In the event that Mr. Blankenship’s employment with the Registrant terminates during the period commencing January 1, 2007 through December 30, 2007 for any reason, all of Mr. Blankenship’s rights with respect to the performance-based restricted unit awards, performance-based cash incentive awards, additional stock option award and retention cash bonus award, as described in items (iv), (v), (vi) and (vii) above shall terminate and all rights thereunder cease (with the following exception noted in the next sentence), and payments of life insurance premiums as described in item (viii) above shall cease. In the event that Mr. Blankenship ceases to be employed on or before December 30, 2007 and is entitled to payment and benefits under the Change in Control Severance Agreement, the performance-based restricted unit award of 120,000 units shall vest and become payable based on the closing market price of the Registrant’s common stock on the New York Stock Exchange on the date of termination.
In addition to the specific forms of remuneration discussed above, Mr.
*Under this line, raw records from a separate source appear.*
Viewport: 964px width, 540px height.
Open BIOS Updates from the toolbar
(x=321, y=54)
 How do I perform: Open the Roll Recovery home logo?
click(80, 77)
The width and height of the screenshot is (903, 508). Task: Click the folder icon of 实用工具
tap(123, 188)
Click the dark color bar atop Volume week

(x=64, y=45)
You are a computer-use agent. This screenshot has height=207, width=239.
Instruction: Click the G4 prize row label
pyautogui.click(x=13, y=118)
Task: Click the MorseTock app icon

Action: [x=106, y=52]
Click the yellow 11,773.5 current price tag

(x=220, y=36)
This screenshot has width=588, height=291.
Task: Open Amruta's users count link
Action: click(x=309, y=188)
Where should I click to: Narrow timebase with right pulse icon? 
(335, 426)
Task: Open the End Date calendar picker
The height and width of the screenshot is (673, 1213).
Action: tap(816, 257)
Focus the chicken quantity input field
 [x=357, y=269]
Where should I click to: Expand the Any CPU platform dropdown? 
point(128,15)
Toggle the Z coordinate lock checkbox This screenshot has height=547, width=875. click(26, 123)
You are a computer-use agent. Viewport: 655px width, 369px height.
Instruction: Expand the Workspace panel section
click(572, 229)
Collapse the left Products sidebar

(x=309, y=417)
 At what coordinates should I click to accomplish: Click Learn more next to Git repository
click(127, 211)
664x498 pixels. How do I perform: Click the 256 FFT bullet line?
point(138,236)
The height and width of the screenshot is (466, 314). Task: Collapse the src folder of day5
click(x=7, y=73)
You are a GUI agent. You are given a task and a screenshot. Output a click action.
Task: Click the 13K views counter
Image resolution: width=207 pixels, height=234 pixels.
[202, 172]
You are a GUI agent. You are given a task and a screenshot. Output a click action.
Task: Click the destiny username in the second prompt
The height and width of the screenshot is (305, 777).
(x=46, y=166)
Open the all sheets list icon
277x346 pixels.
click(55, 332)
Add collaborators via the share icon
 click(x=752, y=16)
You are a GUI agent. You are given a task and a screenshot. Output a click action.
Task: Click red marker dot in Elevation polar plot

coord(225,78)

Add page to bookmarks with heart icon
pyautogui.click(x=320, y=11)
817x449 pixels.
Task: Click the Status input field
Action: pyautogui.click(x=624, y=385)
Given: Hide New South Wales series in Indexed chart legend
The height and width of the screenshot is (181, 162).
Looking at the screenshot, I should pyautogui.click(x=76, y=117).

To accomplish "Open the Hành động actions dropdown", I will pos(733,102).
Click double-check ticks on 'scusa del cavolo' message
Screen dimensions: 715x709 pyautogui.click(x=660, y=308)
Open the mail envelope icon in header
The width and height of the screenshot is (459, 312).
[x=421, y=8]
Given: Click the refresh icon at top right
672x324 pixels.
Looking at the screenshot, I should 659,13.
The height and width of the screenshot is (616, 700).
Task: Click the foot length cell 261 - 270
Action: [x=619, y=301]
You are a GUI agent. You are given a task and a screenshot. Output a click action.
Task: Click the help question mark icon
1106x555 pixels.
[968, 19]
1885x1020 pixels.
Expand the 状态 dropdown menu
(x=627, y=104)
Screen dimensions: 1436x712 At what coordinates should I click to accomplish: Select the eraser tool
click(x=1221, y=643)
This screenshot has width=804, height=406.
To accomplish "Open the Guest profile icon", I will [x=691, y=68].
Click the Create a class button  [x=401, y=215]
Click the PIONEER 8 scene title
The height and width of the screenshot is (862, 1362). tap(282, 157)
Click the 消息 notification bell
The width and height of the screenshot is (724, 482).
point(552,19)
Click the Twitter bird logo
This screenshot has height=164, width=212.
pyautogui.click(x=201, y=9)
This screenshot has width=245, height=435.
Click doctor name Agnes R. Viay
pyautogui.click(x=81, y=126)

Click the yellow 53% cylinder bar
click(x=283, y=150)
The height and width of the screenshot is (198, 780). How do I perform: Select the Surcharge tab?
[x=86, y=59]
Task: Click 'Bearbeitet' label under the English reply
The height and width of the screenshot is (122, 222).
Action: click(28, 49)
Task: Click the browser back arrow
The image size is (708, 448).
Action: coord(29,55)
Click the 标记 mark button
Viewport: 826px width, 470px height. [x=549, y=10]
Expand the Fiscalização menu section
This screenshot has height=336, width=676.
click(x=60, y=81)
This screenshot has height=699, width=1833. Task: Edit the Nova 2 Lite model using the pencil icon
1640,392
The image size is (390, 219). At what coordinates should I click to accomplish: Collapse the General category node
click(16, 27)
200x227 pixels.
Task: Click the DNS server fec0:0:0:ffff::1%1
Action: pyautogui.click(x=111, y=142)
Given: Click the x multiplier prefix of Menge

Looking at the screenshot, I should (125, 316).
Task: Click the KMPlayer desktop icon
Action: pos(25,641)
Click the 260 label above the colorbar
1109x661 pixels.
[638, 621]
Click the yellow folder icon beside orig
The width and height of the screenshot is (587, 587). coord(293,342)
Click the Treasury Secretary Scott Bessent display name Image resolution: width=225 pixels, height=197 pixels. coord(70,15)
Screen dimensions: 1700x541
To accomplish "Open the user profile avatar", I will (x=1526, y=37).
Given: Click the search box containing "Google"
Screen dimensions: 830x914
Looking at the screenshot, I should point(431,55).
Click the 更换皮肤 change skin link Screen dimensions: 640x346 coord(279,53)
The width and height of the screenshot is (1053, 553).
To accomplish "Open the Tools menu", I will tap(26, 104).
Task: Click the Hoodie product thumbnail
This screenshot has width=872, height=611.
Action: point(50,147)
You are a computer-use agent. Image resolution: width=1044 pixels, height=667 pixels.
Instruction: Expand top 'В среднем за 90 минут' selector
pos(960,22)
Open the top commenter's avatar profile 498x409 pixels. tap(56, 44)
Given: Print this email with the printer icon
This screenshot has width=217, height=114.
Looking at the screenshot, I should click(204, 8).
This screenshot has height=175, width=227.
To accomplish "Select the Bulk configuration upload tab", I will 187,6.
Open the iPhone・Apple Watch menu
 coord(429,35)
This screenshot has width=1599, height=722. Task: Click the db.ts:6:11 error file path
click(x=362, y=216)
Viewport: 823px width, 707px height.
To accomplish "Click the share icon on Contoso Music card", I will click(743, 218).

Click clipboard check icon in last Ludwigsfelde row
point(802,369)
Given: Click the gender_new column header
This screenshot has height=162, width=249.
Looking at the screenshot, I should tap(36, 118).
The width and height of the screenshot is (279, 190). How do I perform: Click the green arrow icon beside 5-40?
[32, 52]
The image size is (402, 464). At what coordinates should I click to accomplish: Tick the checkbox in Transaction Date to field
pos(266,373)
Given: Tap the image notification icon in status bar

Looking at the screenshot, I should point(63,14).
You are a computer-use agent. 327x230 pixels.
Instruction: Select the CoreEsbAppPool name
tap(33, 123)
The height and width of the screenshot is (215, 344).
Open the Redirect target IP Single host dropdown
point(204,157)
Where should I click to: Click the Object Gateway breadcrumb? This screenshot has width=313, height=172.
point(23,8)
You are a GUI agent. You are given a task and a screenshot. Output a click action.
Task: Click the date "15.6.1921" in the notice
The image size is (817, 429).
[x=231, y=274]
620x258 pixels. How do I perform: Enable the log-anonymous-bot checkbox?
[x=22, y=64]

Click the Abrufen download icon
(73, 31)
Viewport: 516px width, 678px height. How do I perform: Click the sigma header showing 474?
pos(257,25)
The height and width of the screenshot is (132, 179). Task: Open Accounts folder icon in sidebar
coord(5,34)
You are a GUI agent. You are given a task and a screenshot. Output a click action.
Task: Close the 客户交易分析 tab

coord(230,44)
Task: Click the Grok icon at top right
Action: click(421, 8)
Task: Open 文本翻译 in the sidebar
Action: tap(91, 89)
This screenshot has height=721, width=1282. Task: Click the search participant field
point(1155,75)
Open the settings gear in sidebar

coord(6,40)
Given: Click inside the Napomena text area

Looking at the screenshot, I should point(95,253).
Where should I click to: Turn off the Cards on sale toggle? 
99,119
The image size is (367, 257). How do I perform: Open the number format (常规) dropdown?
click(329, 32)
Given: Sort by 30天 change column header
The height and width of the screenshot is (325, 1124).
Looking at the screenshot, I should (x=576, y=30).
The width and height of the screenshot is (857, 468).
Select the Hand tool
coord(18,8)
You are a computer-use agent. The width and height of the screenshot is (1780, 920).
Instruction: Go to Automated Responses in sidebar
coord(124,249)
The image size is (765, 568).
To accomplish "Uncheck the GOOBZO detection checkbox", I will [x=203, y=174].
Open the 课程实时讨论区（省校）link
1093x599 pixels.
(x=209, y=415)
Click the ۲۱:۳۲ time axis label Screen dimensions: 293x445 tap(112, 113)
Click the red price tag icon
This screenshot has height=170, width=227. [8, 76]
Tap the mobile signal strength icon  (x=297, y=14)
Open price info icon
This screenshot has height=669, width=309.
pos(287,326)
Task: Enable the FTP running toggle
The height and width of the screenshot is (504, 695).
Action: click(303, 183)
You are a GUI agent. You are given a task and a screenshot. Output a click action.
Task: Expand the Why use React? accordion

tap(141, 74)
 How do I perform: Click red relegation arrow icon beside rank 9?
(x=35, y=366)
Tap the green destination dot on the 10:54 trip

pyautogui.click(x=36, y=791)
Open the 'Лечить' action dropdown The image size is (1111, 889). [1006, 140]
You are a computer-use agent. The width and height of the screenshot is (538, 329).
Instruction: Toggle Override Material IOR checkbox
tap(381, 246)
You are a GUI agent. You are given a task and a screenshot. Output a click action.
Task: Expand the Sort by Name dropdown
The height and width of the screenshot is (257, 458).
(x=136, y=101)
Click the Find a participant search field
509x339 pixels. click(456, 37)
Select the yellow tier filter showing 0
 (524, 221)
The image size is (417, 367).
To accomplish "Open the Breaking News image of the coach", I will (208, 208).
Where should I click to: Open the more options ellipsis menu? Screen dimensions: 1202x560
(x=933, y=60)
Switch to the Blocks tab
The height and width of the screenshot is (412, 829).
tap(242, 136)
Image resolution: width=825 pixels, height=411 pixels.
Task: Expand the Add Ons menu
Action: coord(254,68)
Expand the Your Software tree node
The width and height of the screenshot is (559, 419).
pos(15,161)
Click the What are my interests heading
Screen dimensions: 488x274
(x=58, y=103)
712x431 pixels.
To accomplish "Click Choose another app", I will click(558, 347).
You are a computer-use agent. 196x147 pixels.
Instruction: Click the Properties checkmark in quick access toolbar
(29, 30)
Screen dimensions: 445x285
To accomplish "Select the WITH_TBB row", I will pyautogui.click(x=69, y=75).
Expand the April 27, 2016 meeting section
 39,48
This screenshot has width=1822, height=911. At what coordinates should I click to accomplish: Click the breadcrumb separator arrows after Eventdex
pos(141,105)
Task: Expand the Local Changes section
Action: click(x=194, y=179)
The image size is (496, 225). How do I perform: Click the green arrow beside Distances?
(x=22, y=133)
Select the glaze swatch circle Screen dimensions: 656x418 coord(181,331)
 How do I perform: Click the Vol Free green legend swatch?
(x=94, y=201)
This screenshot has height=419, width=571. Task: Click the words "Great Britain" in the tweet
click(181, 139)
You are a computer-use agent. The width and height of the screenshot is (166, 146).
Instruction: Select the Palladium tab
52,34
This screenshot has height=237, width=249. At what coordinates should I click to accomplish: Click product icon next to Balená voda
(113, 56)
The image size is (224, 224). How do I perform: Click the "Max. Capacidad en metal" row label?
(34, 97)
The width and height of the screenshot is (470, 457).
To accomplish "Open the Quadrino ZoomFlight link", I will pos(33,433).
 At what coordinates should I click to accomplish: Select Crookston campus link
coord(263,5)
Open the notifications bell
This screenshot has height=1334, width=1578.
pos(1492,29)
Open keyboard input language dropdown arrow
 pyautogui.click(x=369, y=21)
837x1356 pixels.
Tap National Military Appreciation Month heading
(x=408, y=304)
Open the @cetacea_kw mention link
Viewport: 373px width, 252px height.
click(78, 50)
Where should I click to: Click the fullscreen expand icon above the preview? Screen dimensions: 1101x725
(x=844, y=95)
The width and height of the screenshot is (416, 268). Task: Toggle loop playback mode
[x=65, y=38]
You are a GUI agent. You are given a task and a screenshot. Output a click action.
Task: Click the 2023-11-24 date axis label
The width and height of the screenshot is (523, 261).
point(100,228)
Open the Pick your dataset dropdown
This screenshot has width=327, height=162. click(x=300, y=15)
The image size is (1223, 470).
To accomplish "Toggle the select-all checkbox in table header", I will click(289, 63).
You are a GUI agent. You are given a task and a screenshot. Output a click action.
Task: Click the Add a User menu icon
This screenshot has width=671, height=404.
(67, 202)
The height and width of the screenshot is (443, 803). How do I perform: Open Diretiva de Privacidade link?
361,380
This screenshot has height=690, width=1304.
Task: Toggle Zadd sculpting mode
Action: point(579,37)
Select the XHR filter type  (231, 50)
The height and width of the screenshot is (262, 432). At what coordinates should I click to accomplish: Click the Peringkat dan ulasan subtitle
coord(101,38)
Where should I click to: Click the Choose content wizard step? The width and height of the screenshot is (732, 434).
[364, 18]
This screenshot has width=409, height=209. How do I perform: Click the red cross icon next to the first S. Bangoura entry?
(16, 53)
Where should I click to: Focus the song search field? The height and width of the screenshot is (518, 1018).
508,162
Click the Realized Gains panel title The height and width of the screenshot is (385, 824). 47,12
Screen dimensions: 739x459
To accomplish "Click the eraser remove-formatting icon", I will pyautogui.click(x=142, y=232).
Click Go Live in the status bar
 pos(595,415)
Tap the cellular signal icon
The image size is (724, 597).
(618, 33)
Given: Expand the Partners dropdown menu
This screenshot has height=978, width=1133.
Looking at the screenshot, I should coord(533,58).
Blankenship will continue to participate in the employment benefit plans and arrangements provided by the Registrant to its other employees and be entitled to receive perquisites provided to him in keeping with past practice, including but not limited to, use of the Registrant’s airplanes.
The Letter Agreement may be extended by mutual agreement between the Executive and the Registrant for an additional two years.
The foregoing is a summary of the material terms of the Letter Agreement and does not purport to be complete, and is qualified in its entirety by the Letter Agreement, a copy of which is attached as Exhibit 10.1 to this Current Report on Form 8-K and is hereby incorporated by reference into this Item 5.02.
Item 9.01. Financial Statements and Exhibits.
(c) Exhibits.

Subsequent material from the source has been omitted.